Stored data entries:
====================
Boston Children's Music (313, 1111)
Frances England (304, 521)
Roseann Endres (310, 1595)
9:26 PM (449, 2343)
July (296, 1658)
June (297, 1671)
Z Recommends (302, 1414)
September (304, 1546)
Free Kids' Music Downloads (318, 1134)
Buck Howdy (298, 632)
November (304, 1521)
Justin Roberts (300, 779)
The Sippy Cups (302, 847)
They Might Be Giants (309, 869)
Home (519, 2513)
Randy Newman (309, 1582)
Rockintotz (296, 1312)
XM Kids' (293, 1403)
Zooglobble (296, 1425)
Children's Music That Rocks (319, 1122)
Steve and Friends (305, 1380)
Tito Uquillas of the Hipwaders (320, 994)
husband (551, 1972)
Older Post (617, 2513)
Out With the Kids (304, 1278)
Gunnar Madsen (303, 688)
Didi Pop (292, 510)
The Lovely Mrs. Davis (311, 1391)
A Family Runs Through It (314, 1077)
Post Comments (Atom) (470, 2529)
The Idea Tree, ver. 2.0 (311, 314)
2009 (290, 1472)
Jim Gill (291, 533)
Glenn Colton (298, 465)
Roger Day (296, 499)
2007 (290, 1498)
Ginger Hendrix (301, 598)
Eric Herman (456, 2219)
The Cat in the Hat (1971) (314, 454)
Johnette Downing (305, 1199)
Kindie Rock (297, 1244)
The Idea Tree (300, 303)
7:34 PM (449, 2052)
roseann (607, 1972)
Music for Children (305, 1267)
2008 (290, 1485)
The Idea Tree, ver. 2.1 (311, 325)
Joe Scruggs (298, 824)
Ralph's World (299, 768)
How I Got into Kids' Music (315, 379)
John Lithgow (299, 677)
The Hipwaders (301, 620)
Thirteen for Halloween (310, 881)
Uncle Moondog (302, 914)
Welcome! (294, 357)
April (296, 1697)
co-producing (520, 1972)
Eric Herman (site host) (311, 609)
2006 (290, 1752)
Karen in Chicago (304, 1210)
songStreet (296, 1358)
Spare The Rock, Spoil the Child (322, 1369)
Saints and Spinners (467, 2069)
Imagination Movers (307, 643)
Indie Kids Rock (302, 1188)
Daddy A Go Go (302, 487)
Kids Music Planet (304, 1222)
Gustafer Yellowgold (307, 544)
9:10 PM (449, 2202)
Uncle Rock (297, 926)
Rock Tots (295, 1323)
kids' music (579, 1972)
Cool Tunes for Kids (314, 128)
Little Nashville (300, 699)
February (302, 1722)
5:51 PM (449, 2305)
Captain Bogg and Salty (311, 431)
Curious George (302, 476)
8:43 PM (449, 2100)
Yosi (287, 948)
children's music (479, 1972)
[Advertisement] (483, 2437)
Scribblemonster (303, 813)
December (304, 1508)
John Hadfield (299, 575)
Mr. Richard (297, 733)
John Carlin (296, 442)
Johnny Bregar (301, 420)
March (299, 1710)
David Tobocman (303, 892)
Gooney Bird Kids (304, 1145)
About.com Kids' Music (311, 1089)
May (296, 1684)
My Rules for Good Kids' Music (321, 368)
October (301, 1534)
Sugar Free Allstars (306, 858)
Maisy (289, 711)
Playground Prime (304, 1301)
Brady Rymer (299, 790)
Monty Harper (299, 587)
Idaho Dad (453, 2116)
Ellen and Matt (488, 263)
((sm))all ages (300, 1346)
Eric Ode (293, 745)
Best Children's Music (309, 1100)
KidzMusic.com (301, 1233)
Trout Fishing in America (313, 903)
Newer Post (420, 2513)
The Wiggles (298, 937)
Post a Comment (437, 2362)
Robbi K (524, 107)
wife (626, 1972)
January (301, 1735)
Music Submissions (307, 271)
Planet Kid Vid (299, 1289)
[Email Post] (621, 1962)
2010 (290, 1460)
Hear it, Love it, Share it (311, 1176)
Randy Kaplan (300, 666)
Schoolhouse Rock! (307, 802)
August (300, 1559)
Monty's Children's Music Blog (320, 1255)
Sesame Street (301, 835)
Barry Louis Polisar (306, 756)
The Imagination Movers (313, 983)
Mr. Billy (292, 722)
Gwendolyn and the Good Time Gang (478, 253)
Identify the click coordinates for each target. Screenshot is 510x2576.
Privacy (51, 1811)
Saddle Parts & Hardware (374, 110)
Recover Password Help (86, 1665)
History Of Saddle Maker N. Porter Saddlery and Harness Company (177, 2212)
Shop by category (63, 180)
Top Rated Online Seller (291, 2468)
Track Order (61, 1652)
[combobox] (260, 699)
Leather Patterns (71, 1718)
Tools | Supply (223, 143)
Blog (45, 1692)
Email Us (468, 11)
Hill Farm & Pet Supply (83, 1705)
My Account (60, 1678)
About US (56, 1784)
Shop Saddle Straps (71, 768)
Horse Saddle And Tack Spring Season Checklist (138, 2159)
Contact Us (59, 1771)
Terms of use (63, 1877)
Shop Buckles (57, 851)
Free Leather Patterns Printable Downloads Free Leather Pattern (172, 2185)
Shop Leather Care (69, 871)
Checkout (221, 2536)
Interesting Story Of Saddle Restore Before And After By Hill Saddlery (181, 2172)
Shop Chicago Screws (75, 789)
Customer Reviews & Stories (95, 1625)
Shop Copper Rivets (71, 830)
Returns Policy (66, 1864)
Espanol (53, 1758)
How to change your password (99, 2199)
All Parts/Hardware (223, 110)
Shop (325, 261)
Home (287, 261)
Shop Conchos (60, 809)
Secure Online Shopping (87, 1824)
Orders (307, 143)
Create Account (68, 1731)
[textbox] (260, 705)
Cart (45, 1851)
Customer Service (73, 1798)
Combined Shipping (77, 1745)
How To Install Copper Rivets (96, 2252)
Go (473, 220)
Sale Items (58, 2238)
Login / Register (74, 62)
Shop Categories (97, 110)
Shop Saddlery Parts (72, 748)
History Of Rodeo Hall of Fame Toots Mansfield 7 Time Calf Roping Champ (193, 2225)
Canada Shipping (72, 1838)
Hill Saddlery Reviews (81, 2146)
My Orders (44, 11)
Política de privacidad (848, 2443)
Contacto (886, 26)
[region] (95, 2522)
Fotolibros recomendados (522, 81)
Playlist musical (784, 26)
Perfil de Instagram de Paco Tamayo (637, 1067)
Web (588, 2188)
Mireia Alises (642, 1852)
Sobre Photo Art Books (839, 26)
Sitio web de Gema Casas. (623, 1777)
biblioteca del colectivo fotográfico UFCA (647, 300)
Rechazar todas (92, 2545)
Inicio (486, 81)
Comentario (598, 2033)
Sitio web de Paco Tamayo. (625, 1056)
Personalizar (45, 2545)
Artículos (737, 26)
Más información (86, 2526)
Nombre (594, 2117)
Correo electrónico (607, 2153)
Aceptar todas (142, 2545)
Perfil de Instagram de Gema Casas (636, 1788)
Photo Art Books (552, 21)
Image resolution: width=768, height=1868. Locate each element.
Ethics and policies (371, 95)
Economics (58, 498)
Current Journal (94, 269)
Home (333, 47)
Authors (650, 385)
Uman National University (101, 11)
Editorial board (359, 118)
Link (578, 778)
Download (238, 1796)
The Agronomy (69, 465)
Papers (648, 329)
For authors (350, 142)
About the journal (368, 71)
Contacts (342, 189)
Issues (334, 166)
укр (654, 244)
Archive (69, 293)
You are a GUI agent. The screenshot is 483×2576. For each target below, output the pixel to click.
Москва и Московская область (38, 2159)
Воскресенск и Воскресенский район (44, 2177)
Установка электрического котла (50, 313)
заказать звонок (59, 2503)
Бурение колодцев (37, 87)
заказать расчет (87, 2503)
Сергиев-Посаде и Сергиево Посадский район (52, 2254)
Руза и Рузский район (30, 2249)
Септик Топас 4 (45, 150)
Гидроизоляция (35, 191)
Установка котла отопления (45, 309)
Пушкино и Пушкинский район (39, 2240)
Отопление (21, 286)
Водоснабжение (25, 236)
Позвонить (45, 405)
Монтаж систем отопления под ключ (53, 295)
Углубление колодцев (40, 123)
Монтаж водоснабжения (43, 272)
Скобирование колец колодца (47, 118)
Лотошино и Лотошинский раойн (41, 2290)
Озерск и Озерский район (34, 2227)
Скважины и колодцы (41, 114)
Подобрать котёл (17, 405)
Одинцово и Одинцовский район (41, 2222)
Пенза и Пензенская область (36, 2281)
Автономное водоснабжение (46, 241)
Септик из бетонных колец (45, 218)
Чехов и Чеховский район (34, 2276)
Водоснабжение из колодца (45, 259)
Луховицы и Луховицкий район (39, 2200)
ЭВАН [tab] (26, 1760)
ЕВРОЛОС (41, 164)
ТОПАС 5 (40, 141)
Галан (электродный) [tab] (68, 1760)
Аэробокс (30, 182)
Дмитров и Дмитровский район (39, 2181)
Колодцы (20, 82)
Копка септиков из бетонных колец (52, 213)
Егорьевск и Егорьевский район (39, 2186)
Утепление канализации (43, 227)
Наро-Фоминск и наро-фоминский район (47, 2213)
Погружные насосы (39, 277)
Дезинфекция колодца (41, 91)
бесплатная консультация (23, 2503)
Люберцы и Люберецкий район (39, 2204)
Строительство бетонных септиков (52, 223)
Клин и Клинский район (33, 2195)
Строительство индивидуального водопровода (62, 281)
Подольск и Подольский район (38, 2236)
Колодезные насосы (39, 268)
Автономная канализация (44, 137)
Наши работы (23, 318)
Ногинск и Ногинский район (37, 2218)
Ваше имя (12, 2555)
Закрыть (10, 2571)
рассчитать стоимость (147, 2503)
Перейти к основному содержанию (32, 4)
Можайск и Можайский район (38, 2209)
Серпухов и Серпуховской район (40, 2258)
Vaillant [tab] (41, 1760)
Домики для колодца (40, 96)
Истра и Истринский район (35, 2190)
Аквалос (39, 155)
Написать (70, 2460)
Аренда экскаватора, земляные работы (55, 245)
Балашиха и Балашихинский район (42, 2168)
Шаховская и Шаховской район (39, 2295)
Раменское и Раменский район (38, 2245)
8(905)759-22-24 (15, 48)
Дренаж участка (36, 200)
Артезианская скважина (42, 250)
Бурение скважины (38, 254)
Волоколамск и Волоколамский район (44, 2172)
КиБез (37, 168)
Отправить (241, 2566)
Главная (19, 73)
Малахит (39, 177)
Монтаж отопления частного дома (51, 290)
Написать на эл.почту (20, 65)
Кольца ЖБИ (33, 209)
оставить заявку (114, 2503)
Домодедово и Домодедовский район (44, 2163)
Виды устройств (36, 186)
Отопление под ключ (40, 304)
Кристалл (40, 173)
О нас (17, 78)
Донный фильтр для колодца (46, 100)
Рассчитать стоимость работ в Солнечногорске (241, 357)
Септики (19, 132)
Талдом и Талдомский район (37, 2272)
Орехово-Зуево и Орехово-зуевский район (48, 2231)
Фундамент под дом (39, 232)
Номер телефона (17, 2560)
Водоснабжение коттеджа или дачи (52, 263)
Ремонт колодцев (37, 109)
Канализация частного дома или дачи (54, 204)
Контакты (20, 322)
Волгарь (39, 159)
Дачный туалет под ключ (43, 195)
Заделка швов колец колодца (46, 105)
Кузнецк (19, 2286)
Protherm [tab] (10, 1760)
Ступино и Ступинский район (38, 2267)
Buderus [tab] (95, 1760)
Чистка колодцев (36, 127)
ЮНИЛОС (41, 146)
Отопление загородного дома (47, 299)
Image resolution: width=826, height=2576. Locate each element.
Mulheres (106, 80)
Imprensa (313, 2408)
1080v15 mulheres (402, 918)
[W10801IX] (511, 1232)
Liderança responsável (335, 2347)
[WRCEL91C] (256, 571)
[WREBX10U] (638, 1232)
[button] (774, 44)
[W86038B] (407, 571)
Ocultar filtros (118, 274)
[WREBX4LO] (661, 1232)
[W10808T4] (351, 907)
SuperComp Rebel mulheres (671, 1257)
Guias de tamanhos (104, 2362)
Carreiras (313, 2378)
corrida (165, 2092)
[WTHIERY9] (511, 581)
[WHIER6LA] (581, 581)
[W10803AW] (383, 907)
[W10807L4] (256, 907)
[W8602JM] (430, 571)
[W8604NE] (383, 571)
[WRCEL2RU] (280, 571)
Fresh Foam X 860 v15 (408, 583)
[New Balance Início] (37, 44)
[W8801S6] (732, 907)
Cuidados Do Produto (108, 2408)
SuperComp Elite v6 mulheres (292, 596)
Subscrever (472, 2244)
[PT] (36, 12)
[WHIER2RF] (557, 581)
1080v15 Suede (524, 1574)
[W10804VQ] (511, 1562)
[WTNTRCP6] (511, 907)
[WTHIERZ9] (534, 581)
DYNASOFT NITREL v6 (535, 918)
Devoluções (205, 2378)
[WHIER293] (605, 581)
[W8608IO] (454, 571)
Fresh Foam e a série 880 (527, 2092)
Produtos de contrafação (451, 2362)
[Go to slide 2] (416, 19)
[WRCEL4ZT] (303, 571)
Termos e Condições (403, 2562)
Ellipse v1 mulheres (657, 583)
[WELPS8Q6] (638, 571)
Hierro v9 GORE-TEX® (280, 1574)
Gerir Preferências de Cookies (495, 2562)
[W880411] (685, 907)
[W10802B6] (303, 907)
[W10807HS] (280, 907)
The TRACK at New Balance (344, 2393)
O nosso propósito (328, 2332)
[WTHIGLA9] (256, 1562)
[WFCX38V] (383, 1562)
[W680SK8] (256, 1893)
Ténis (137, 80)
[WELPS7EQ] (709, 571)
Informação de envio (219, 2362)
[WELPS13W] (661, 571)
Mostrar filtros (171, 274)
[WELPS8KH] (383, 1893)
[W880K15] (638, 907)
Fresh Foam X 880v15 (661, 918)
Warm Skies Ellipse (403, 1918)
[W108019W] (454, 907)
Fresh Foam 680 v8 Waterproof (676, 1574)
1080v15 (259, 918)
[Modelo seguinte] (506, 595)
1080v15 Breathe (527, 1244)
====================
Look through the data above and return exactly the lines from the one that contains "History Of Rodeo" to the one that contains "Image resolution: width=768, height=1868.", inclusive, with nothing else.

History Of Rodeo Hall of Fame Toots Mansfield 7 Time Calf Roping Champ (193, 2225)
Canada Shipping (72, 1838)
Hill Saddlery Reviews (81, 2146)
My Orders (44, 11)
Política de privacidad (848, 2443)
Contacto (886, 26)
[region] (95, 2522)
Fotolibros recomendados (522, 81)
Playlist musical (784, 26)
Perfil de Instagram de Paco Tamayo (637, 1067)
Web (588, 2188)
Mireia Alises (642, 1852)
Sobre Photo Art Books (839, 26)
Sitio web de Gema Casas. (623, 1777)
biblioteca del colectivo fotográfico UFCA (647, 300)
Rechazar todas (92, 2545)
Inicio (486, 81)
Comentario (598, 2033)
Sitio web de Paco Tamayo. (625, 1056)
Personalizar (45, 2545)
Artículos (737, 26)
Más información (86, 2526)
Nombre (594, 2117)
Correo electrónico (607, 2153)
Aceptar todas (142, 2545)
Perfil de Instagram de Gema Casas (636, 1788)
Photo Art Books (552, 21)
Image resolution: width=768, height=1868. Locate each element.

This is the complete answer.